**Work instructions:** Write out each of the following entries word for word, keeping every line as it appears.

**The data:**
______

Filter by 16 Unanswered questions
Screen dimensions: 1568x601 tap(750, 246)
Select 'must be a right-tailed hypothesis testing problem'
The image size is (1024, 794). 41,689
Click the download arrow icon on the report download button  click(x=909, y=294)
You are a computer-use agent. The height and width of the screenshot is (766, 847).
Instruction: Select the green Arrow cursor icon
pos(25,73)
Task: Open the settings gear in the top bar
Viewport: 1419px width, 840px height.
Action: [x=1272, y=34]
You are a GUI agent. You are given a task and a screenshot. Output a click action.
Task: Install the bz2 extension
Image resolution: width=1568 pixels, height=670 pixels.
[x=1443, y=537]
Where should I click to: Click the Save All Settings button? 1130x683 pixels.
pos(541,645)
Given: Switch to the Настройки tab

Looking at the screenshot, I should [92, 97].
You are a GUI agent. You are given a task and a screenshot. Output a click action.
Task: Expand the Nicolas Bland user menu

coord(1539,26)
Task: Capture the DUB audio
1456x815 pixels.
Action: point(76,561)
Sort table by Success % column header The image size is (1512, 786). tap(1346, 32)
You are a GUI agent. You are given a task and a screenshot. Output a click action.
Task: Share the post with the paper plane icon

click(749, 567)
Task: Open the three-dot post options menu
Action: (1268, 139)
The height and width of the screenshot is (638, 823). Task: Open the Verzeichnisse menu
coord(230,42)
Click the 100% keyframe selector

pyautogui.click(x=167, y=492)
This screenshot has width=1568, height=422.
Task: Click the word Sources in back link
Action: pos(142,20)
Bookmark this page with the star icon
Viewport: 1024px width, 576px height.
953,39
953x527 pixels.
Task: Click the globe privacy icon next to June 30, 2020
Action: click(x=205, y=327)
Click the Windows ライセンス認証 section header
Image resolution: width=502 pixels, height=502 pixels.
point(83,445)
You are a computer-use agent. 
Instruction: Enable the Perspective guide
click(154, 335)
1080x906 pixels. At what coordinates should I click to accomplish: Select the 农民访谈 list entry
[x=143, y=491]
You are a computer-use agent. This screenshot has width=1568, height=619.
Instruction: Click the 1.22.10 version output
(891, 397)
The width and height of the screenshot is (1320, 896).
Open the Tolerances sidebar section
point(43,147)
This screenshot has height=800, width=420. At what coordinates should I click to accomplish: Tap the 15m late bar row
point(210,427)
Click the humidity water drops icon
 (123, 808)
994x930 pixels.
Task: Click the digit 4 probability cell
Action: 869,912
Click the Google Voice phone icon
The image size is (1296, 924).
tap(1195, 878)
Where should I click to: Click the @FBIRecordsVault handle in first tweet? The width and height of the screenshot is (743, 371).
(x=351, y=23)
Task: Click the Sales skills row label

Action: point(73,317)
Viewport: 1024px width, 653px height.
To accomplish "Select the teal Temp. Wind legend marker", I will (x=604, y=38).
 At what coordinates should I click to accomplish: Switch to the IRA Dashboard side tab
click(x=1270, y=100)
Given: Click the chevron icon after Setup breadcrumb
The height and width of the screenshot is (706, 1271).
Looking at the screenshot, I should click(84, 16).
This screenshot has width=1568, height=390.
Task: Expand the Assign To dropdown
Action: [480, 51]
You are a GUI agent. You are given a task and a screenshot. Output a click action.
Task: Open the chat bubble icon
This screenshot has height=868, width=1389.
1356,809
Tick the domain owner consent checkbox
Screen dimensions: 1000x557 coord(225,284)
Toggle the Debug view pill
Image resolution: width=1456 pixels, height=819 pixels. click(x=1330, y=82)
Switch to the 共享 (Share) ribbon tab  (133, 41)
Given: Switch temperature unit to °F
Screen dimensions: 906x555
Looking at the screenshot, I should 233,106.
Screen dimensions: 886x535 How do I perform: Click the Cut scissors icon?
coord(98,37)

______

**Answer to this problem:**
Filter by 16 Unanswered questions
Screen dimensions: 1568x601 tap(750, 246)
Select 'must be a right-tailed hypothesis testing problem'
The image size is (1024, 794). 41,689
Click the download arrow icon on the report download button  click(x=909, y=294)
You are a computer-use agent. The height and width of the screenshot is (766, 847).
Instruction: Select the green Arrow cursor icon
pos(25,73)
Task: Open the settings gear in the top bar
Viewport: 1419px width, 840px height.
Action: [x=1272, y=34]
You are a GUI agent. You are given a task and a screenshot. Output a click action.
Task: Install the bz2 extension
Image resolution: width=1568 pixels, height=670 pixels.
[x=1443, y=537]
Where should I click to: Click the Save All Settings button? 1130x683 pixels.
pos(541,645)
Given: Switch to the Настройки tab

Looking at the screenshot, I should [92, 97].
You are a GUI agent. You are given a task and a screenshot. Output a click action.
Task: Expand the Nicolas Bland user menu

coord(1539,26)
Task: Capture the DUB audio
1456x815 pixels.
Action: point(76,561)
Sort table by Success % column header The image size is (1512, 786). tap(1346, 32)
You are a GUI agent. You are given a task and a screenshot. Output a click action.
Task: Share the post with the paper plane icon

click(749, 567)
Task: Open the three-dot post options menu
Action: (1268, 139)
The height and width of the screenshot is (638, 823). Task: Open the Verzeichnisse menu
coord(230,42)
Click the 100% keyframe selector

pyautogui.click(x=167, y=492)
This screenshot has width=1568, height=422.
Task: Click the word Sources in back link
Action: pos(142,20)
Bookmark this page with the star icon
Viewport: 1024px width, 576px height.
953,39
953x527 pixels.
Task: Click the globe privacy icon next to June 30, 2020
Action: click(x=205, y=327)
Click the Windows ライセンス認証 section header
Image resolution: width=502 pixels, height=502 pixels.
point(83,445)
You are a computer-use agent. 
Instruction: Enable the Perspective guide
click(154, 335)
1080x906 pixels. At what coordinates should I click to accomplish: Select the 农民访谈 list entry
[x=143, y=491]
You are a computer-use agent. This screenshot has width=1568, height=619.
Instruction: Click the 1.22.10 version output
(891, 397)
The width and height of the screenshot is (1320, 896).
Open the Tolerances sidebar section
point(43,147)
This screenshot has height=800, width=420. At what coordinates should I click to accomplish: Tap the 15m late bar row
point(210,427)
Click the humidity water drops icon
 (123, 808)
994x930 pixels.
Task: Click the digit 4 probability cell
Action: 869,912
Click the Google Voice phone icon
The image size is (1296, 924).
tap(1195, 878)
Where should I click to: Click the @FBIRecordsVault handle in first tweet? The width and height of the screenshot is (743, 371).
(x=351, y=23)
Task: Click the Sales skills row label

Action: point(73,317)
Viewport: 1024px width, 653px height.
To accomplish "Select the teal Temp. Wind legend marker", I will (x=604, y=38).
 At what coordinates should I click to accomplish: Switch to the IRA Dashboard side tab
click(x=1270, y=100)
Given: Click the chevron icon after Setup breadcrumb
The height and width of the screenshot is (706, 1271).
Looking at the screenshot, I should click(84, 16).
This screenshot has width=1568, height=390.
Task: Expand the Assign To dropdown
Action: [480, 51]
You are a GUI agent. You are given a task and a screenshot. Output a click action.
Task: Open the chat bubble icon
This screenshot has height=868, width=1389.
1356,809
Tick the domain owner consent checkbox
Screen dimensions: 1000x557 coord(225,284)
Toggle the Debug view pill
Image resolution: width=1456 pixels, height=819 pixels. click(x=1330, y=82)
Switch to the 共享 (Share) ribbon tab  (133, 41)
Given: Switch temperature unit to °F
Screen dimensions: 906x555
Looking at the screenshot, I should 233,106.
Screen dimensions: 886x535 How do I perform: Click the Cut scissors icon?
coord(98,37)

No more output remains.